一方で商品名となっている 496には永遠に完成しないという意味が込められており、現状が完成形だとは思っていなかったので、自分の手でより高みを目指すチャレンジができるという楽しみな気持ちも大きかったです。
今回のリニューアルでは、新たに日本産 ホップ『IBUKI』を採用し、合わせて全体のホップ配合を見直しました。『IBUKI』の特長である上品な柑橘の香りを最大限引き出しながら、もう一杯飲みたくなるようなバランスの良い香りに仕上げました。さらに仕込み条件を見直して酸味を穏やかにする工夫を施すことで、飲み始めはふくよかな味の広がりによる豊潤さがありながら後味は締まり良く、ほのかに柑橘の余韻を感じさせて飲み飽きない味わいを実現させました。 ビール好きの方はもちろん、普段ビールを飲まない方まで、万人におすすめできる自信作です」
【AJの読み】香りが良く、すっきりとして飲みやすいが
家庭でもできるおいしい飲み方をマスターブリュワーの田山さんが紹介してくれた。最初に高いところから注いで3~4㎝ほどの「泡のふた」を作る。次にグラスを斜めに傾けて泡のふたを押し上げるように、グラスの壁面に沿わせながらそっと注ぐ。液が満たされてきたらグラスを直立させて最後は泡をのせるように注ぐ。泡のふたは泡の味わいを楽しみ、炭酸ガスを逃さないようにする役割があるとのことで、簡単にできてよりおいしさを味わえるのでぜひお試しを。

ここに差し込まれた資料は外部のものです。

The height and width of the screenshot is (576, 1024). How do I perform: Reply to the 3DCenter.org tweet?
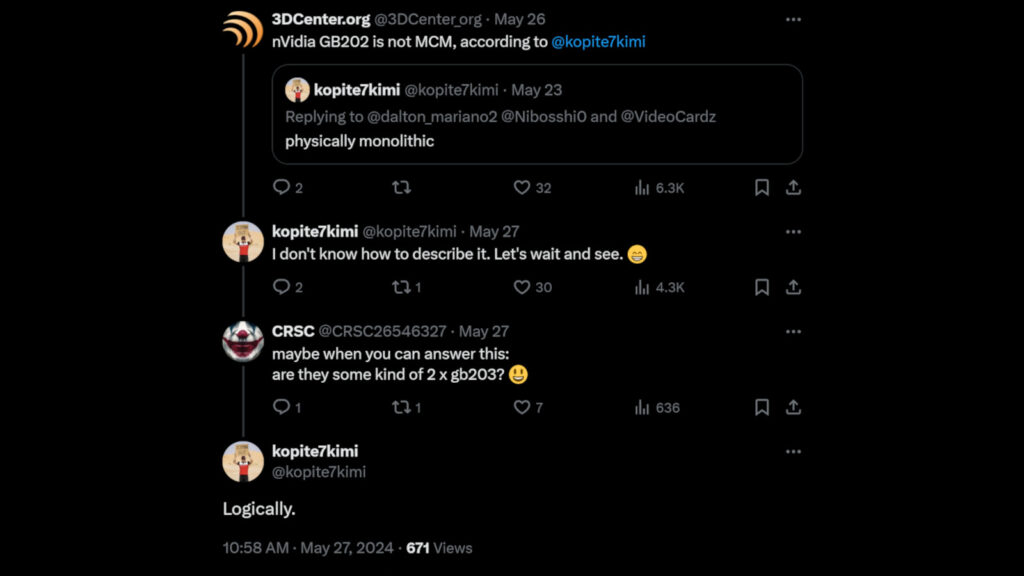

代官山、横浜、京都とスプリングバレーブルワリー(SVB)の店舗はかなり利用しているが、最初の1杯として必ず注文するのが「オリジナル496」。同じ496を冠した缶商品の豊潤496が昨年発売されて、店舗や瓶製品でしか味わえなかったSVBの味が手軽に購入できると嬉しくなったことを思い出す。
豊潤496のリニューアル品を試飲してみた。IBUKIが新たに加えられたことで香りはとても良い。ホップ感もあり、酸味、苦味が抑えられ最初から最後まですっと飲めて、後味も確かにすっきりとしている。クラフトビールを初めて飲む人や、ビールが苦手な人でも飲みやすい、バランスの良い味わいであることは事実。
あくまで筆者個人の主観だが、オリジナル496はコクとキレがあり、甘み、苦味をしっかりと感じつつ程よく酸味もあり、まさに絶妙なバランスのクラフトビールだと思っている。豊潤496とオリジナル496は異なるものであり、個々の好みにも寄るのでどちらがベストとは言えないが、クラフトビールに求めているのはリッチ感という筆者にとっては、リニューアル後の豊潤496はあまりにすっきりとしていて、少々肩透かしを食らったような気分になった。
ただ、ちょっと時間を置いて若干温度が上がってきたときに飲むと、冷たいときにはあまり感じなかった甘みが出てきた。温度帯によってもビールの味は変化するので、好みに合ったベストな温度を見つけるのも面白いかもしれない。